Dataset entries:
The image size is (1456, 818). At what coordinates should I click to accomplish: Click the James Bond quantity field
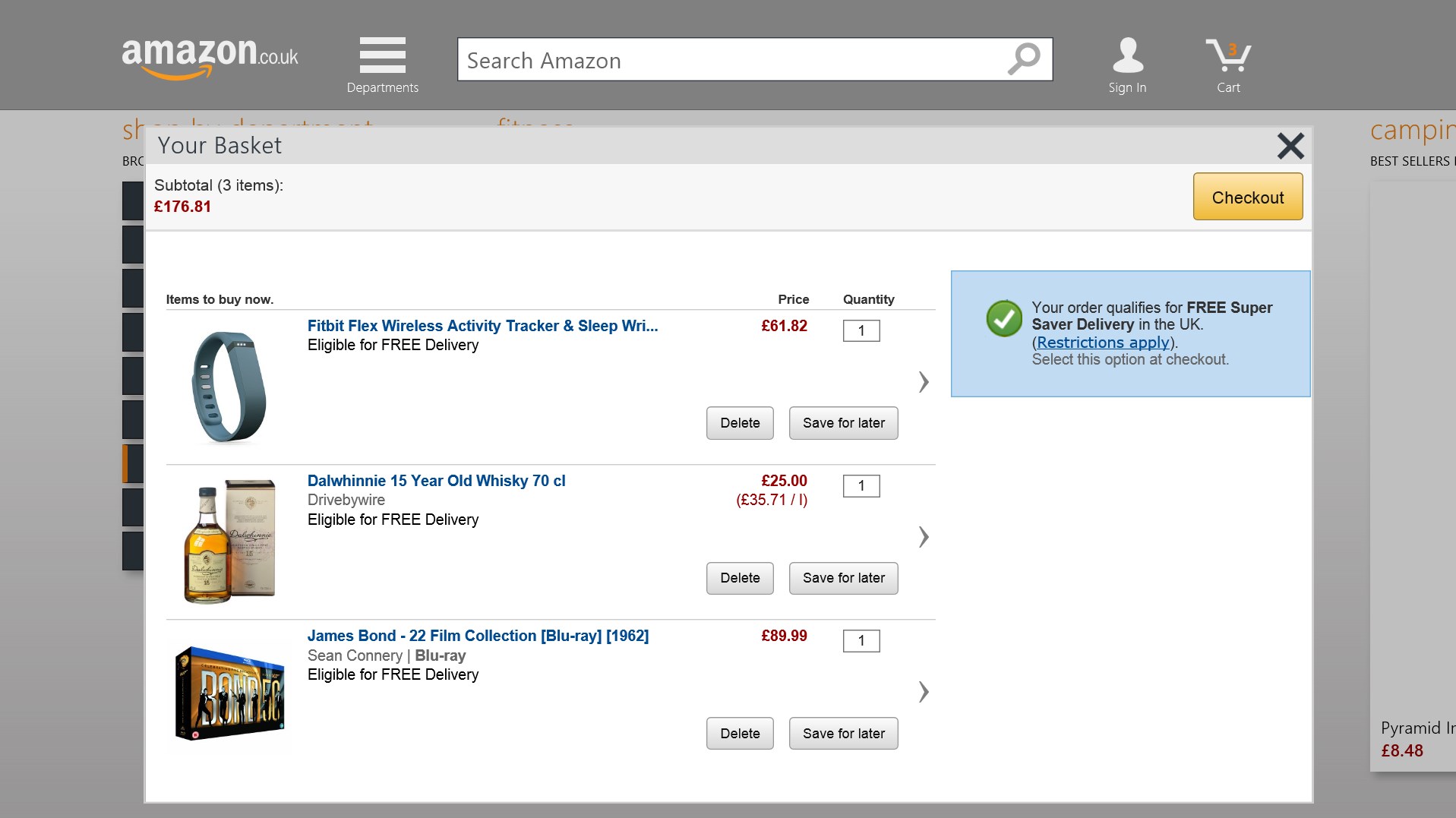point(861,640)
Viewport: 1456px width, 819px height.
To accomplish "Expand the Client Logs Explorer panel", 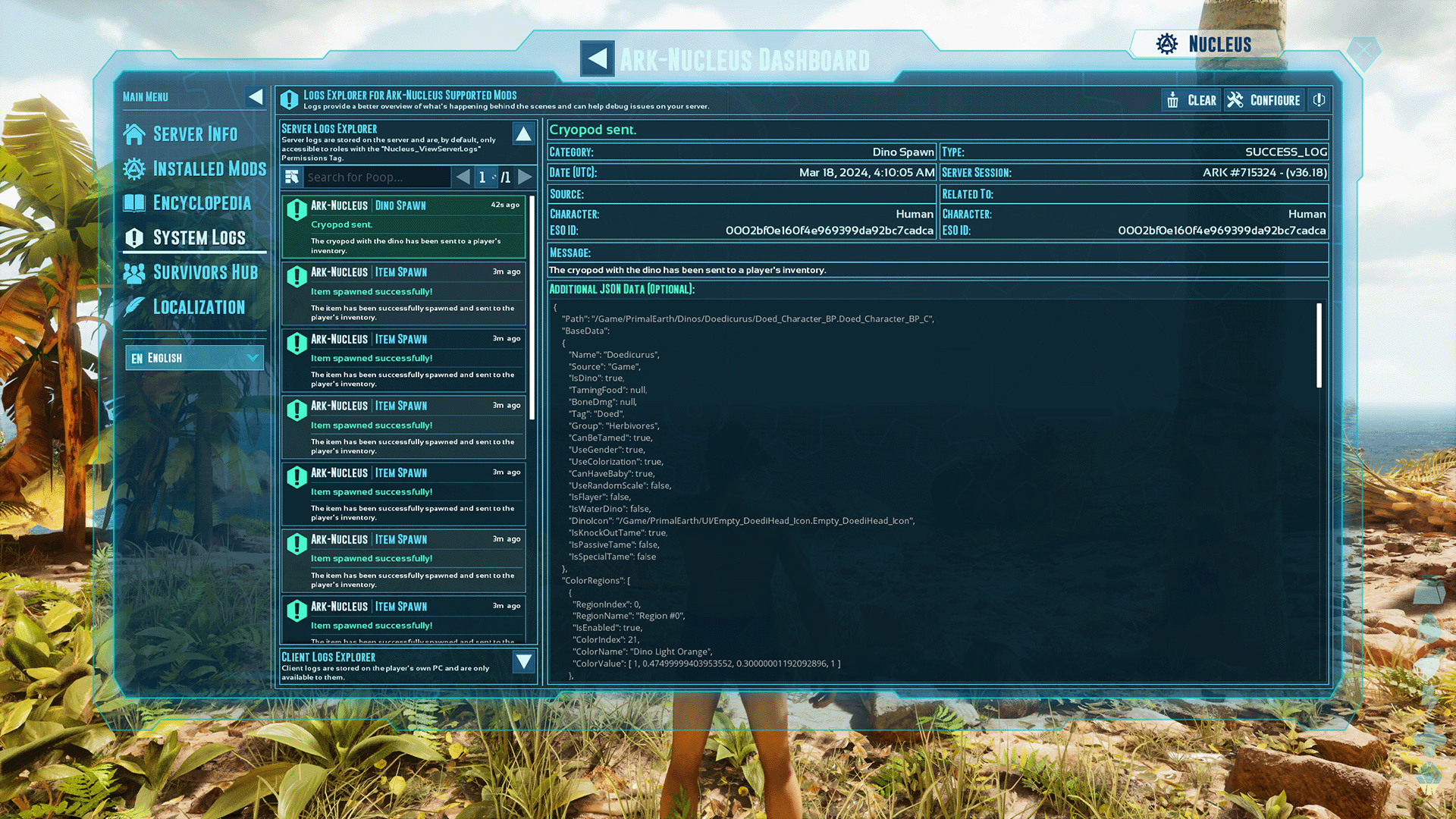I will 523,662.
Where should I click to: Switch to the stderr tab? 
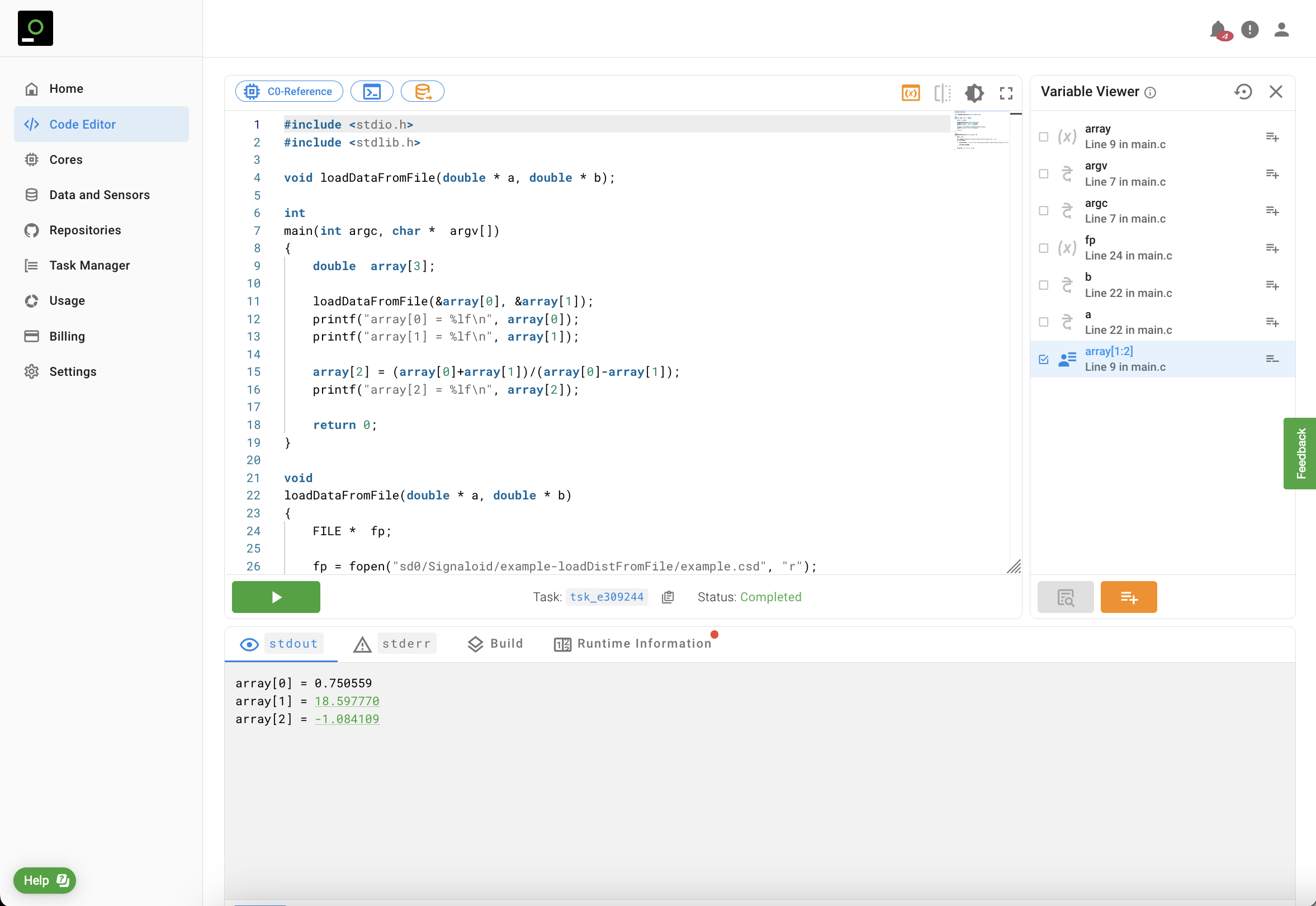click(x=394, y=643)
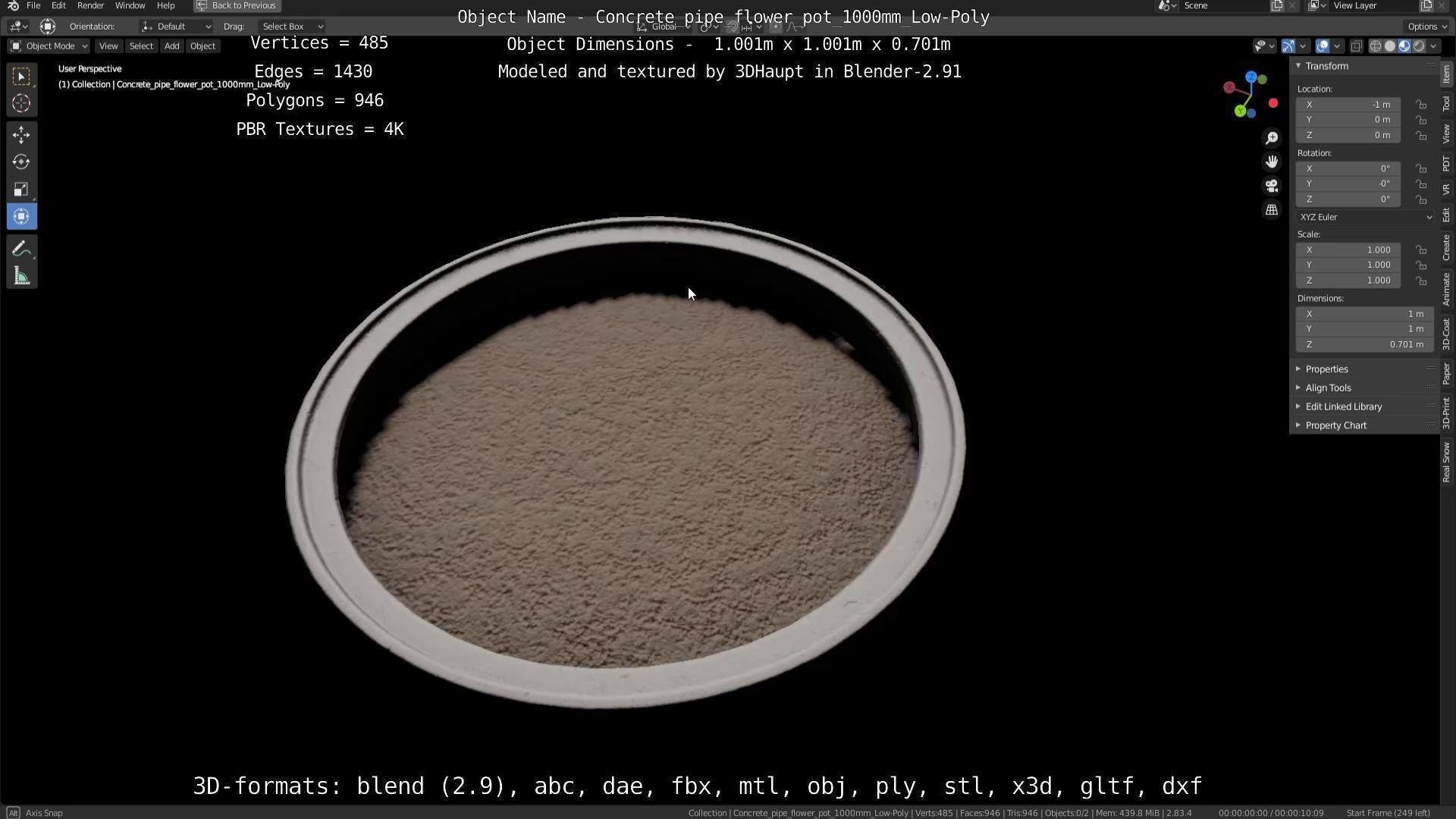Expand the Align Tools panel
The width and height of the screenshot is (1456, 819).
(x=1328, y=388)
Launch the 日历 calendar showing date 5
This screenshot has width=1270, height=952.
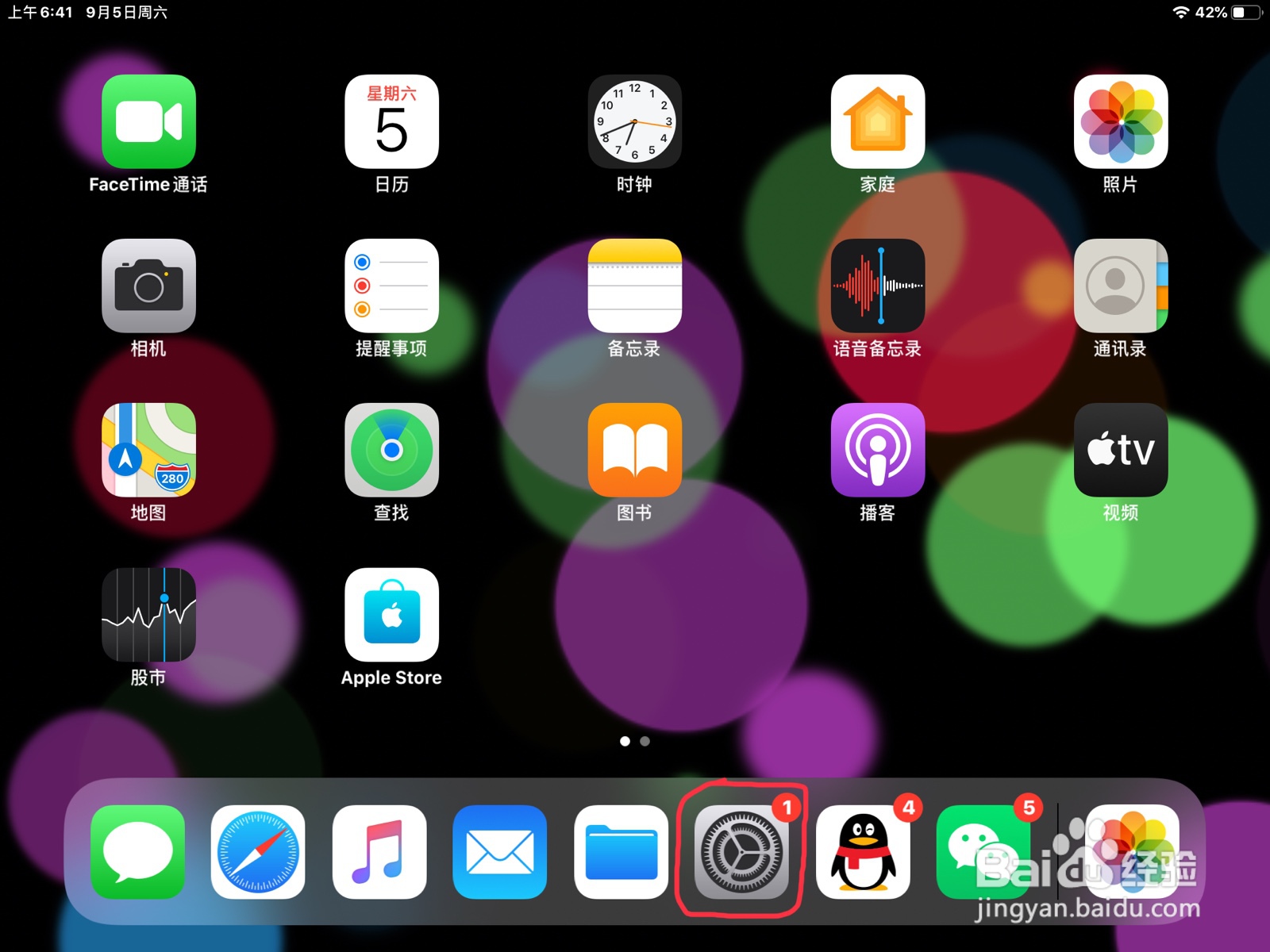click(391, 121)
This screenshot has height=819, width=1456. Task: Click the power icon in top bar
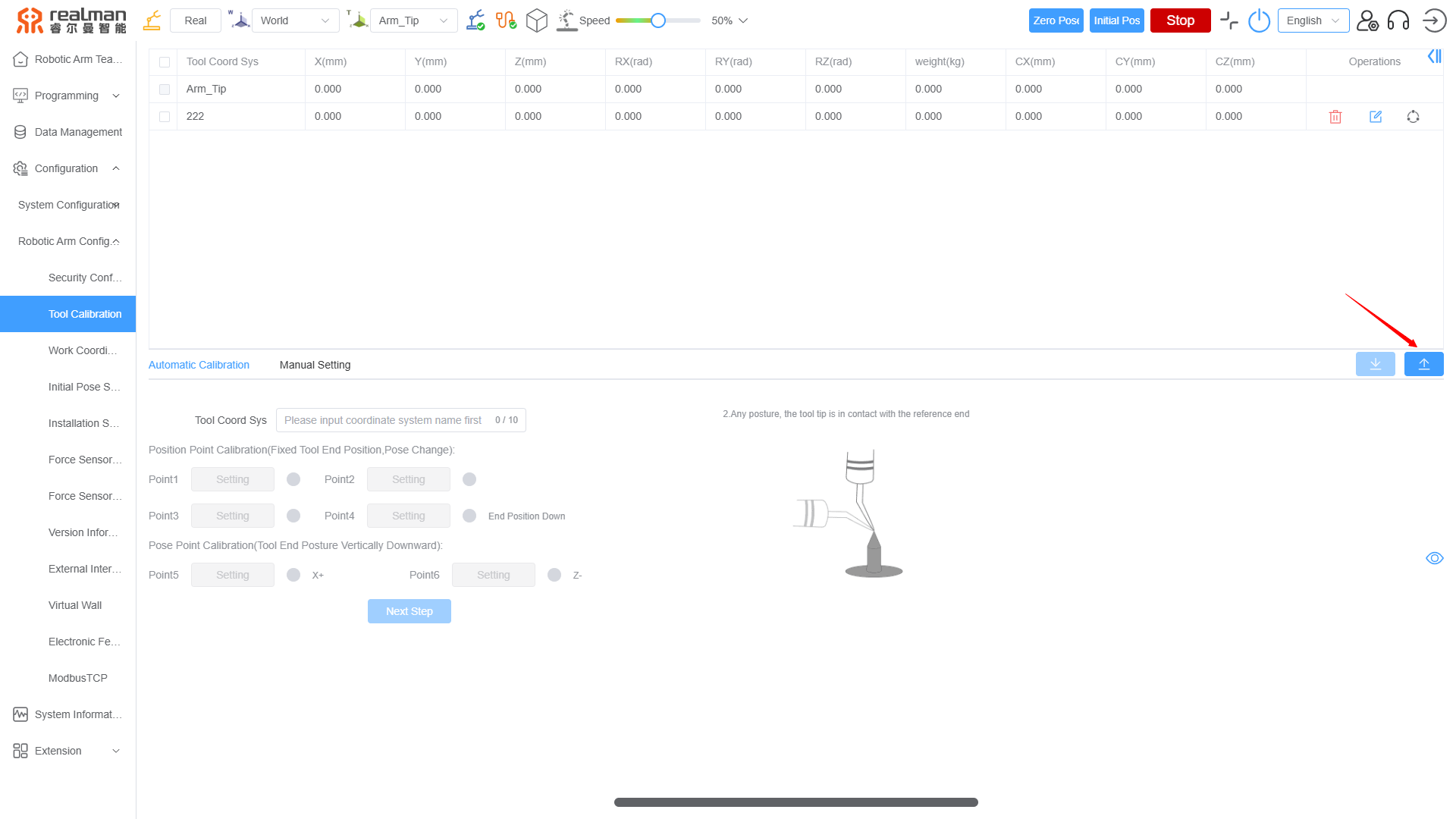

- [TASK TO COMPLETE] Output the span from the line with "This screenshot has width=1270, height=952." through the last line of the data, inclusive and exact, and omit every picture.

- [WRITTEN ANSWER]
This screenshot has width=1270, height=952.
click(391, 121)
This screenshot has height=819, width=1456. Task: Click the power icon in top bar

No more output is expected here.